Cass. pen., Sez. IV, 16 gennaio 2015, n. 2192

La c.d. responsabilità medica non investe soltanto chi ha conseguito l’abilitazione all’esercizio della professione di medico, bensì si estende a tutti i soggetti che con questo, a vario titolo, collaborano. Anche su di essi gravano importanti e specifici obblighi, come ha ribadito una recente sentenza della Corte di Cassazione (Cass. Civ., IV sez., 16 gennaio 2015, n. 2192).
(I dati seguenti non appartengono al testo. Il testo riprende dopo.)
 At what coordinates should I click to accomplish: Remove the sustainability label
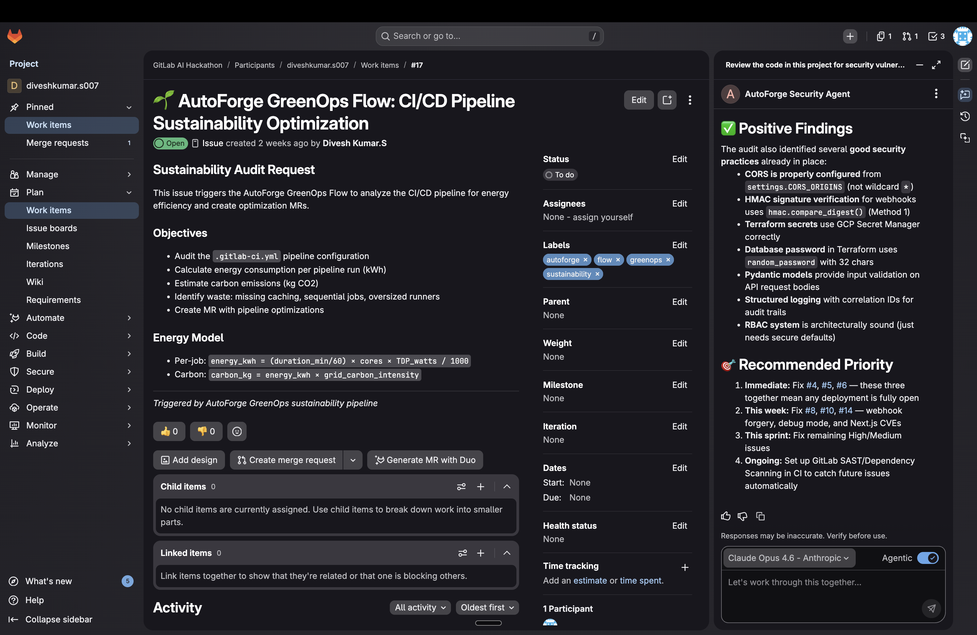coord(597,274)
L’iter processuale ha origine dal decesso di un paziente in seguito alla somministrazione allo stesso del farmaco Amplital, contenente amoxicillina

[1], cui il paziente era allergico. L’imputato, all’epoca dei fatti, ricopriva il ruolo di infermiere professionale in servizio presso il reparto di urologia dell’ospedale e gli era stata originariamente contestata la condotta omissiva, consistita tanto nel non aver rilevato, per negligenza o imperizia, il contrasto tra la prescrizione medica dell’Amplital e l’allergia del paziente all’amoxicillina, quanto nel non aver segnalato questo contrasto al personale medico.
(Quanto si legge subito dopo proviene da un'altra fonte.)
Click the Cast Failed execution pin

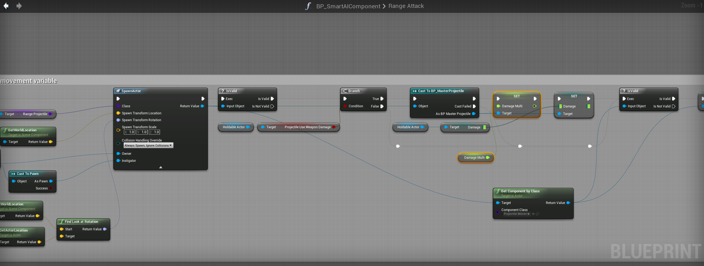[474, 106]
Il Tribunale di Busto Arsizio, tuttavia, in primo grado non ritenne colpevole l’imputato, opinando che fosse insussistente il nesso di causalità nel tra il decesso del paziente e le condotte ascritte, e dunque assolvendolo per insussistenza del fatto. Di diverso avviso si mostrò invece la Corte d’Appello di Milano che, circa un anno dopo, lo riconobbe colpevole del reato di omicidio colposo; la corte territoriale infatti evidenziò la concreta sussistenza di una specifica posizione di garanzia in capo all’imputato, in relazione all’incolumità del paziente, in virtù della qualifica professionale di vertice rivestita, onerata di precisi doveri sinergici di organizzazione, di gestione, di sovraintendimento e di segnalazione.

Decisiva, secondo i giudici, è stata la partecipazione dell’infermiere all’intervista col paziente, in occasione della preparazione all’intervento chirurgico, durante la quale ha avuto modo di apprendere dell’allergia. Dimostrò estrema trascuratezza, infatti, omettendo di procedere alle dovute segnalazioni ai fini della correzione degli errori contenuti nella documentazione clinica riguardante il paziente, incorrendo pertanto nella condotta antidoverosa contestatagli e violando gli obblighi imposti dalle regole dell’arte infermieristica.
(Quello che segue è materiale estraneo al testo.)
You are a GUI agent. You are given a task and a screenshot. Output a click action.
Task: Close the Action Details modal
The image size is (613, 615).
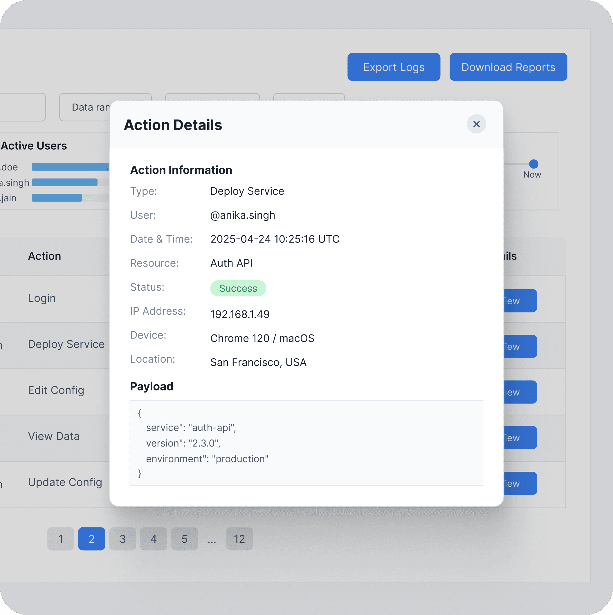tap(476, 124)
La valutazione della Corte d’Appello è stata confermata, poi, dalla Corte di Cassazione, che ha puntualmente osservato come “in considerazione della qualità e del corrispondente spessore contenutistico della relativa attività professionale, non possa non ravvisarsi l’esistenza di un preciso dovere di attendere all’attività di somministrazione dei farmaci in modo non meccanicistico”; ciò significa, com’è logico attendersi, che l’infermiere non è un mero braccio esecutore della volontà altrui, bensì una figura dotata di preparazione autonoma e, per quanto non investita di autorità decisionale sulla scelta della terapia, perfettamente in grado di esprimere valutazioni su quanto di propria competenza. Infatti, prosegue la Suprema Corte nella motivazione, occorre che l’infermiere assolva il proprio lavoro “secondo modalità di collaborazione con il personale medico orientata in termini critici”. Chiaramente, non gli viene richiesto di sindacare l’operato del medico, cionondimeno è tenuto a richiamare l’attenzione di quest’ultimo sugli errori percepiti o quantomeno a esternargli i propri dubbi “circa la congruità o la pertinenza della terapia stabilita rispetto all’ipotesi soggetta a esame”.

La difesa dell’imputato sosteneva che non fosse attribuibile alcuna rilevanza causale alla sua condotta, in quanto l’evento era stato determinato dalle successive omissioni imputabili al personale infermieristico e medico succedutosi nella cura del paziente: tale prospettazione non è stata però accolta dalla Corte, che invece, richiamando corposa giurisprudenza, ha stabilito che non si possa parlare di affidamento “quando colui che si affida sia in colpa per avere violato determinate norme precauzionali o per avere omesso determinate condotte e, ciononostante, confidi che altri, che gli succede nella stessa posizione di garanzia, elimini la violazione o ponga rimedio alla omissione”.

 

[1] Testuale nella motivazione della sentenza.